I remember reading, some time ago, that the eminent modern poet-philosopher from India, Rabindranath Tagore, was invited to a football game on one of his trips to the U.S. As the opposing lines struggled up and down the field the gentle Tagore grew more and more horrified, until he finally turned to the professors who were his hosts, saying, "But this is no game. This is war!"
Going along with the notion that the philosopher's impression of America's great autumn sport was an accurate one, a task force of SPORTS ILLUSTRATED writers, reporters and photographers, under the combined generalship of Associate Editor Alfred Wright and Special Contributor Herman Hickman, have assembled for next week's issue a volume which should be as important for the ardent 1956 football fan as the works of Clausewitz are for the student of warfare. For next week's issue will concern itself almost exclusively with the coming football season. Among its features will be:
A two-page, two-color football map showing the U.S. pictorially divided into hostile regions.
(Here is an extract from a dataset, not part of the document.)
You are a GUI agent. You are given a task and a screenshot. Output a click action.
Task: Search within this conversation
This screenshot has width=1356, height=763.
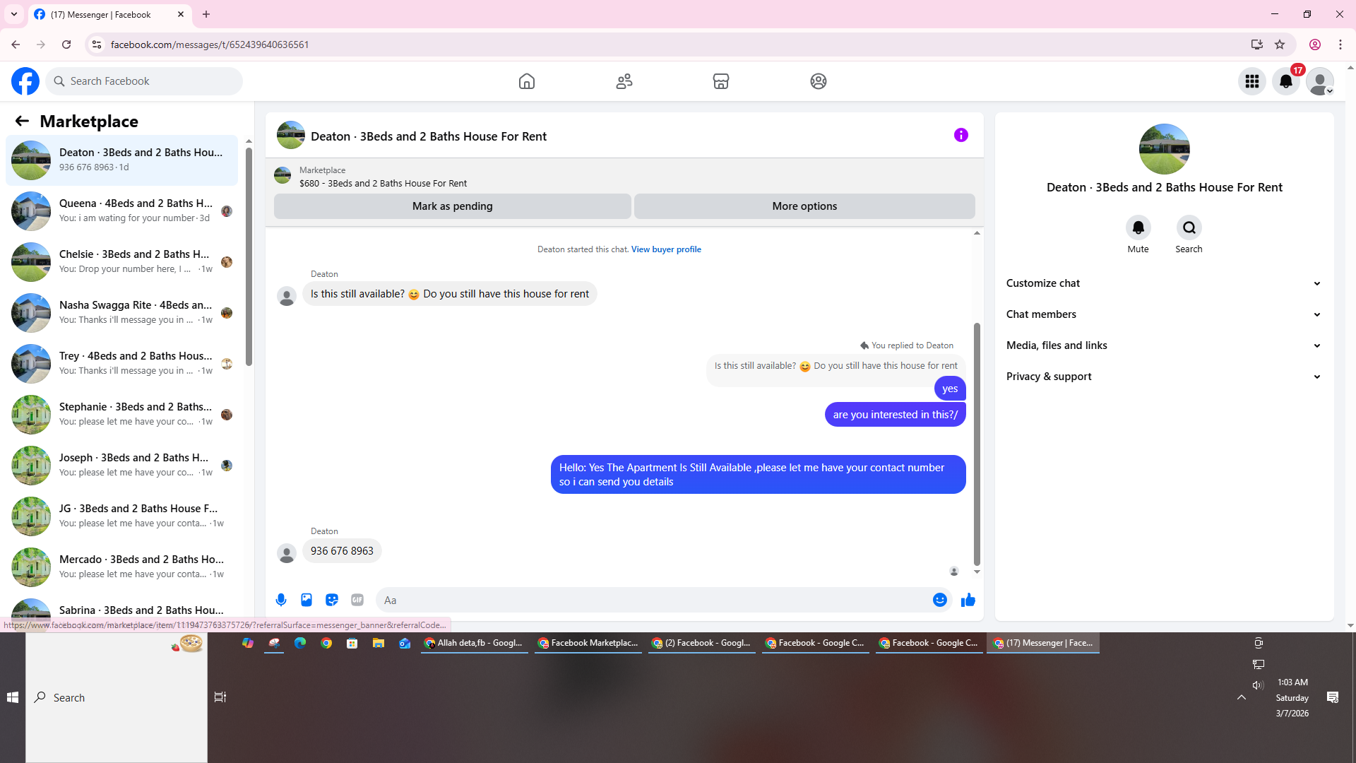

The Eleven Best Elevens—those top teams which Herman Hickman predicts are most likely to provide fans with winning football during 1956.
September 16, 1956
A complete, 60-page series Of scouting reports by major conferences from the Ivy League to the Pacific Coast, of virtually every major team in the country.
Innumerable pictures of coaches and stars, many of them in full color, plus an assortment of cartoons by Marc Simont.
And a special article by Robert Coughlan on a question that virtually every fan has asked himself at one time or another: What actually happens to the nation's football greats after they leave the campus?
Next week's is the second special one-subject issue which SPORTS ILLUSTRATED will have published. All of us hope that you will find it as useful, informative and entertaining as you told us you found its predecessor, the special baseball issue of April 9. (The next one, a special Olympic issue to appear in November, I will tell you about shortly.)